Andrea Pasqualetto per il “Corriere della Sera”
Un medico di famiglia in pensione, il figlio esperto di trading, la badante rumena. E una piccola comunità, quella di Campiano, piccolo borgo sull'Appenino bolognese, in apprensione per la morte poco chiara dell'amato dottor Danilo Molducci. Scomparso il 28 maggio dello scorso anno a 67 anni nella sua casa di collina a una quindicina di chilometri da Ravenna, Molducci viveva con Elena, la signora che lo assisteva per via dei problemi di salute.
Succede ora che la procura di Ravenna abbia chiuso l'inchiesta sulla sua morte per la quale ha iscritto nel registro degli indagati il figlio unico del medico, Stefano, quarantenne padre di due figli con un passato da segretario locale del Pd a Castrocaro, e la badante, Elena Vasi Susma, 52 anni, originaria di Punghina, minuscolo paese rumeno al confine con la Serbia. Secondo il pm Angela Scorza l'avrebbero avvelenato: delitto premeditato. Molducci la mente e Susma l'esecutrice.

◆ **DATI DA ANALIZZARE**

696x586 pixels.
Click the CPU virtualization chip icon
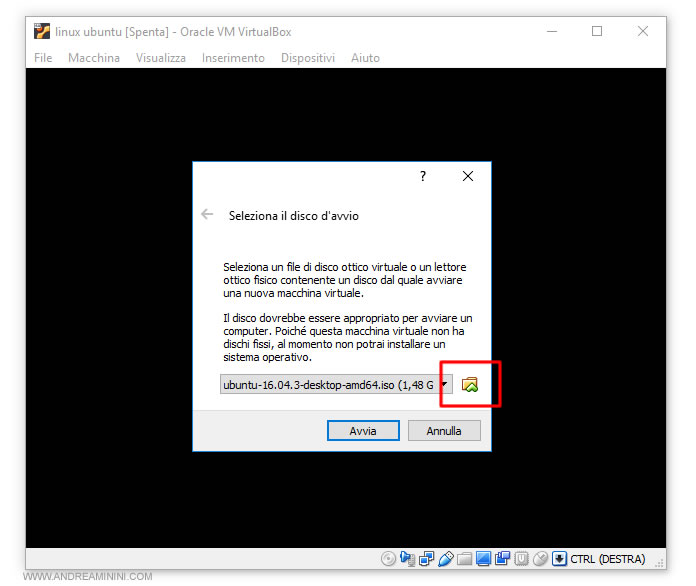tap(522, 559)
* * *
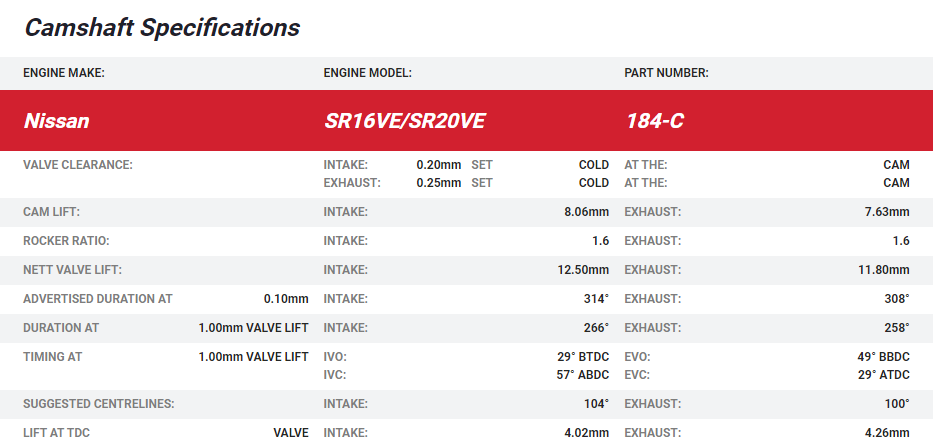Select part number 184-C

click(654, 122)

◆ **METTITI ALLA PROVA**
1. Rispondi a ciascuna domanda sull'articolo relativo alla morte del dottor Danilo Molducci, riportando le risposte con le stesse lettere.
(a) A quanti anni è morto il dottor Danilo Molducci?
(b) Quale procura ha chiuso l'inchiesta sulla sua morte?
(c) Quanti anni ha la badante Elena Vasi Susma?
2. Scrivi il seguito dell'articolo sulla morte del dottor Danilo Molducci, cominciando subito dopo l'ultima frase riportata.

◆ **RISPOSTE AGLI ESERCIZI**
1.
(a) A 67 anni.
(b) La procura di Ravenna.
(c) 52 anni.

2.
«Conoscendo il precario stato di salute del padre, sofferente di ipertensione e obesità, il figlio programmava e organizzava l'omicidio con diversi farmaci, individuati fra quelli che il dottore assumeva abitualmente -- scrive il magistrato nell'avviso di conclusione indagini -. Mentre Susma acquistava i farmaci, utilizzando ricette contraffatte, e li somministrava al dottore seguendo le indicazioni date dal figlio». Un mix letale di pastiglie, psicofarmaci e altro, con dosi da cavallo che avrebbero provocato il decesso per «shock cardiogeno ed edema polmonare acuto».
Il movente? Denaro. Il figlio avrebbe voluto «scongiurare il ritiro delle deleghe bancarie da parte del padre dopo che quest' ultimo aveva scoperto le sottrazioni di ingenti somme di denaro da parte sua».
Stefano, che ha studiato Medicina senza laurearsi, gestiva infatti il patrimonio del padre. Il quale, insospettito da alcune stranezze, aveva incaricato un investigatore privato di Trento di far luce sulle movimentazioni del patrimonio. Il detective è ora un testimone dell'accusa.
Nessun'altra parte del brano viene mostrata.